HARUS DITINDAK: Masih banyak sepeda motor parkir sembarangan di lokasi terlarang.  (DAMIANUS BRAM/RADAR SOLO)

SOLO - Praktik pungutan liar (pungli) oleh petugas parkir kerap dijumpai di Kota Bengawan. Inspektorat mencatat ada delapan kasus yang telah ditangani pada medio Januari hingga Agustus. 

Kepala Inspektorat Surakarta Untara menjabarkan, jumlah kasus yang ditangani lebih sedikit dari tahun sebelumnya. Selama 2017, pihaknya telah menangani 11 kasus. Meski turun, pria yang juga penjabat (Pj) sekretaris daerah (Sekda) itu tetap menyayangkan. 

“Kalau bisa di Solo nihil kasus pungli apapun. Karena kita kan sudah ditetapkan sebagai zona integritas bebas korupsi, semestinya bisa,” katanya, Kamis (6/9). 

Untuk mereduksi kasus pungli parkir, lanjut Untara, inspektorat meminta dinas perhubungan (dishub) membina seluruh juru parkir. Mereka harus memahami aturan serta menjalankannya. Misalnya nominal yang tertera pada karcis parkir sebesar Rp 1.500 maka juru parkir wajib memberi uang kembalian jika warga membayar Rp 2.000. Meski hanya selisih Rp 500, jika diakumulasikan nominal yang didapat relatif besar. “Walaupun kecil, itu juga tidak bisa dibenarkan,” tegasnya. 

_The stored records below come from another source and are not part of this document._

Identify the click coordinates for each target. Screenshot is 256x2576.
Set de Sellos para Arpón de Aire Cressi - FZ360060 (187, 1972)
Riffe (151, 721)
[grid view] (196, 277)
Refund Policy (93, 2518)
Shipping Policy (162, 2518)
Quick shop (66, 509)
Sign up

Yang masih belum bisa ditemukan formulanya saat ini adalah pola pengelolaan parkir saat ada hajatan maupun acara insidental. Beberapa laporan datang dari petugas parkir resmi. Mereka tidak dapat mengambil area parkir karena dikelola oleh oknum di luar petugas parkir resmi.

“Biasanya diambil karang taruna atau paguyuban pemuda setempat. Kemudian tarifnya juga tidak sesuai aturan. Ini yang nanti akan kami coba koordinasikan,” terang Untara.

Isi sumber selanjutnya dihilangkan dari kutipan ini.